Int’l Day to End Sexual Violence in Conflict puts widespread Sudan atrocities in focus

Illustration by Michael Lusaba for UN Women

As Sudan’s war extends into its third year, women and girls are facing unprecedented levels of violence and displacement, with armed groups systematically using sexual violence as a weapon of war. On the International Day for the Elimination of Sexual Violence in Conflict, the story of a small group of women, now sheltering in eastern Chad, offers a glimpse into the broader reality of many Sudanese people.

These women are the counsellors of Team Zamzam, a group once dedicated to addressing the psychological trauma of survivors in North Darfur’s sprawling Zamzam camp. Today, they are refugees themselves. Their former haven, once home to half a million people, was effectively obliterated in a series of attacks in April. The counsellors, like the survivors they aided, were forced to flee for their lives.

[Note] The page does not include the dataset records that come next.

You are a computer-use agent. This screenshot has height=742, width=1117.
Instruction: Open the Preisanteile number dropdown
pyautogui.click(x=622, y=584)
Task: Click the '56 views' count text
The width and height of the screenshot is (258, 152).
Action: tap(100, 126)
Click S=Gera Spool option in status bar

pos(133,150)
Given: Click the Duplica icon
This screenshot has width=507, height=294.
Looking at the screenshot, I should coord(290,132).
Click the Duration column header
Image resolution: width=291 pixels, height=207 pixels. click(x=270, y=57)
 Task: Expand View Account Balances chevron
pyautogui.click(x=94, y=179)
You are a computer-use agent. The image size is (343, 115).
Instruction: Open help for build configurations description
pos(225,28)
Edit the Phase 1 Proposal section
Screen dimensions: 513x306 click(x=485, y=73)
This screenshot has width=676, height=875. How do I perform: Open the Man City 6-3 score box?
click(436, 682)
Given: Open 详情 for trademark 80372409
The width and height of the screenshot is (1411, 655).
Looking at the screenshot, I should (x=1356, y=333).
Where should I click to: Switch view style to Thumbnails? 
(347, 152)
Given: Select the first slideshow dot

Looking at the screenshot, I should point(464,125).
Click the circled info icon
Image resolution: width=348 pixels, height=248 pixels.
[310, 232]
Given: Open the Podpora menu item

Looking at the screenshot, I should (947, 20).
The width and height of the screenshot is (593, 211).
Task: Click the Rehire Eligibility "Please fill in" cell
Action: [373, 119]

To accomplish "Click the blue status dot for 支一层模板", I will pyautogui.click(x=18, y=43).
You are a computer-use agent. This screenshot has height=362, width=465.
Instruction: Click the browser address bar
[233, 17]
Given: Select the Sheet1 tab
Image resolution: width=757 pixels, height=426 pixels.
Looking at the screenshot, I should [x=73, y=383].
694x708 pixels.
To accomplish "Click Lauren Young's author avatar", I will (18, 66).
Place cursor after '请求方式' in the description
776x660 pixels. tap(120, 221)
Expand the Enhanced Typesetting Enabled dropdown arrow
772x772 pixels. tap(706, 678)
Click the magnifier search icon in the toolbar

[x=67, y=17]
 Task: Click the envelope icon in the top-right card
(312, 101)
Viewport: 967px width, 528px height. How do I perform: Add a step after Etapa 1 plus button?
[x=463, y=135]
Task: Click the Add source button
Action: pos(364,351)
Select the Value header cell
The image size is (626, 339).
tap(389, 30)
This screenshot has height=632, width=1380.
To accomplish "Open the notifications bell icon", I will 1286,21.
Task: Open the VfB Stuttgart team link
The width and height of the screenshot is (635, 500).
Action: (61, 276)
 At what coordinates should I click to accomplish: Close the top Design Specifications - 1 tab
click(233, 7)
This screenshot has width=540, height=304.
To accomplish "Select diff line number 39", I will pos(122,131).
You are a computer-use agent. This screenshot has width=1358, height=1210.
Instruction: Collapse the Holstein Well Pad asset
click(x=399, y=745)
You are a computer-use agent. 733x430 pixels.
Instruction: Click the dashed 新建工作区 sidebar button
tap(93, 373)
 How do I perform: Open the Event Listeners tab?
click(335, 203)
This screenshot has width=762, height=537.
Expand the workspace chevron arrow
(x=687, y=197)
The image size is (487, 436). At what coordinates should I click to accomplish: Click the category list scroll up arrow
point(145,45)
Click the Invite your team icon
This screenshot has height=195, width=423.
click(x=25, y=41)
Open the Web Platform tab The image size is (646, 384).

The attack on Zamzam camp in April, led by the Rapid Support Forces (RSF), resulted in significant fatalities and mass displacement. In a statement on April 13, Relief International reported that “heavily armed militants stormed a Relief International clinic and brutally killed nine of our brave and dedicated colleagues,” later confirming two more deaths from injuries.

Veteran Sudan researcher and analyst Professor Eric Reeves, who co-chairs the Team Zamzam project, told Radio Dabanga that this represents a continuation of a two-decade strategy in the region. “Since the beginning of genocide in Darfur in 2003, brutal sexual violence has been continually deployed as a weapon of war against non-Arab Darfuri women and girls — first by the Janjaweed and SAF, now by the Rapid Support Forces of Hemedti and allied Arab militias,” Reeves told Radio Dabanga. He noted that this violence has been “fully continuous,” even as news reporting and international humanitarian presence have diminished after 2009.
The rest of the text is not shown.